There’s a seductive myth in marketing that creativity is king. That the cleverest ad, the wittiest headline, the most eye-catching design, is what wins hearts and market share. But here’s the uncomfortable truth: creativity is important—but it’s not the beginning of marketing. It’s the end. Marketing that works doesn’t begin with a brainstorm. It begins with a mirror held up to the market.
The Myth of Creative Supremacy
Too many marketers are swept up in the glamour of creative awards and viral campaigns, mistaking them as the pinnacle of effectiveness. But advertising is just one tactic. And creativity? It’s the garnish, not the meal. Effective marketing comes from something far less glamorous: hard-nosed diagnosis, strategic discipline, and a deep understanding of the market.
Creativity, in this light, is only as effective as the foundation it’s built on. You can’t polish a flawed insight or dazzle your way out of bad strategy.
Marketing Starts With Diagnosis
If you don’t know your market, you don’t know your job. Diagnosis is the marketer’s core contribution to the business—understanding what the rest of the company often overlooks: the customer.

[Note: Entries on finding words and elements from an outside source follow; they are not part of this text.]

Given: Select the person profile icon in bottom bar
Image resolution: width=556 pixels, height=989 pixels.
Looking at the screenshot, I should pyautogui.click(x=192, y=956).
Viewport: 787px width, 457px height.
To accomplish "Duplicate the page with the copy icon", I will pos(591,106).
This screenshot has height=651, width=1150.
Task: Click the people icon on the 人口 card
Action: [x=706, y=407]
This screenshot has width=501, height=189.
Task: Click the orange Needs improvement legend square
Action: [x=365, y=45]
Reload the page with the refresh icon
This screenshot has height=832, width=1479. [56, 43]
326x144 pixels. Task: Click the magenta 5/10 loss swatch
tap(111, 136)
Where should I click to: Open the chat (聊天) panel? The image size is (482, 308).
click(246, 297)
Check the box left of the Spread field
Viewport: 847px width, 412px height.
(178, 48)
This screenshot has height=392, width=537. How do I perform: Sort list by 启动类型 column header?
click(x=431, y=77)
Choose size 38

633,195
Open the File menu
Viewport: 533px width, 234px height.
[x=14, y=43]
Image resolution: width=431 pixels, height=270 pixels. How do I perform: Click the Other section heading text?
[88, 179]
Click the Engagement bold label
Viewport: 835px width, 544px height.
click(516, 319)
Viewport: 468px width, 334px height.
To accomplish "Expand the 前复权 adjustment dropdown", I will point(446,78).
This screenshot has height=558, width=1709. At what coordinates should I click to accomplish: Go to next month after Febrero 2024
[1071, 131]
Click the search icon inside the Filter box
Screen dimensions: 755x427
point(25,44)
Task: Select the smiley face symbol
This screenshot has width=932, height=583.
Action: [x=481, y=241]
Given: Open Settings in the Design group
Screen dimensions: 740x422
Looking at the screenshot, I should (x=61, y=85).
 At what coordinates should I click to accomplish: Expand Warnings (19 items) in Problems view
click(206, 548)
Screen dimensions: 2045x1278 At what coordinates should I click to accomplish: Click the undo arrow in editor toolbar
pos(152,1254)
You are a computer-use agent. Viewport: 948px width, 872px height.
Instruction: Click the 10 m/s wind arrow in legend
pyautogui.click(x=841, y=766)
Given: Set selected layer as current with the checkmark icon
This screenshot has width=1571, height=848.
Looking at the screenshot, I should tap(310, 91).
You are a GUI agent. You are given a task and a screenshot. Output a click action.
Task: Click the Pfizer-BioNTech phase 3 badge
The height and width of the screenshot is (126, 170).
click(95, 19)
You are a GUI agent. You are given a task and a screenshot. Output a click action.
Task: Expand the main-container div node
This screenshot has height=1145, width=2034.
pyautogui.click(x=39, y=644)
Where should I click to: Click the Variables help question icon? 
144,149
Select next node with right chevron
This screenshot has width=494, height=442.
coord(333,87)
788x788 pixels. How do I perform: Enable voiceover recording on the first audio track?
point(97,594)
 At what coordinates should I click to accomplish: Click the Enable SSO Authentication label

This means going beyond surface-level demographics and diving into behaviours, needs, desires, and friction points. Through market research and segmentation, marketers build the map. Only then can they decide where to play and how to win.
This diagnostic phase is what anchors marketing in reality, not imagination. It reveals where opportunities truly lie—and where they don’t.
Strategy Is About Salience
Once you’ve mapped the market, you need to choose your position. Strategy is not an abstract corporate exercise. It’s about deciding who you’re selling to, what you want them to think of you, and how you want them to behave.
Here, salience—the likelihood of your brand coming to mind in a buying situation—takes centre stage. That’s your job: to plant two clear, ownable ideas in the customer’s mind, and reinforce them relentlessly. Not five. Not ten. Two. And then commit to them forever.
These could be features, benefits, emotional triggers, or category entry points. The point is: they must be real, they must be resonant, and they must be researched.
Tactics Come Last
Only after diagnosis and strategy are locked in should marketers turn to tactics: pricing, promotion, placement, product refinement—and yes, creativity.
It’s here that creativity can shine, but it must be in service of strategy, not a substitute for it. Creative brilliance can enhance impact, but it cannot compensate for poor insight or fuzzy positioning.
Even pricing, often seen as a commercial or product function, is a strategic lever that depends on marketing insight. Perceived value is shaped by how marketing frames it. The same product can seem like a bargain or a rip-off depending on how you present it.
Creativity as a Multiplier, Not a Magician
The truth is that creativity is a multiplier—not a magician. Research suggests it contributes around 40% to the effectiveness of advertising. That’s significant, but it’s downstream. If your diagnosis is off, your strategy weak, and your tactics scattered, even the most award-winning campaign won’t move the needle.
When marketers skip the fundamentals and jump straight to ideation, they risk doing beautifully crafted work that solves the wrong problem.
Defend the Basics
In a world increasingly obsessed with novelty, marketers need to defend the basics. Market orientation. Segmentation. Positioning. Salience. These aren’t old-fashioned—they’re foundational.
Creativity still has its place. A critical one. But it’s not the hero of the story—it’s the final flourish. The real work of marketing begins earlier, in diagnosis and strategy, where the heavy lifting is done.
So the next time you’re tempted to jump straight into “big ideas,” stop. Ask instead:
- Do I understand the customer better than anyone else in the business?
- Is my strategy clear, narrow, and research-backed?
- Have I earned the right to be creative yet?
Because in marketing, effectiveness is not born in the brainstorm—it’s built in the brief.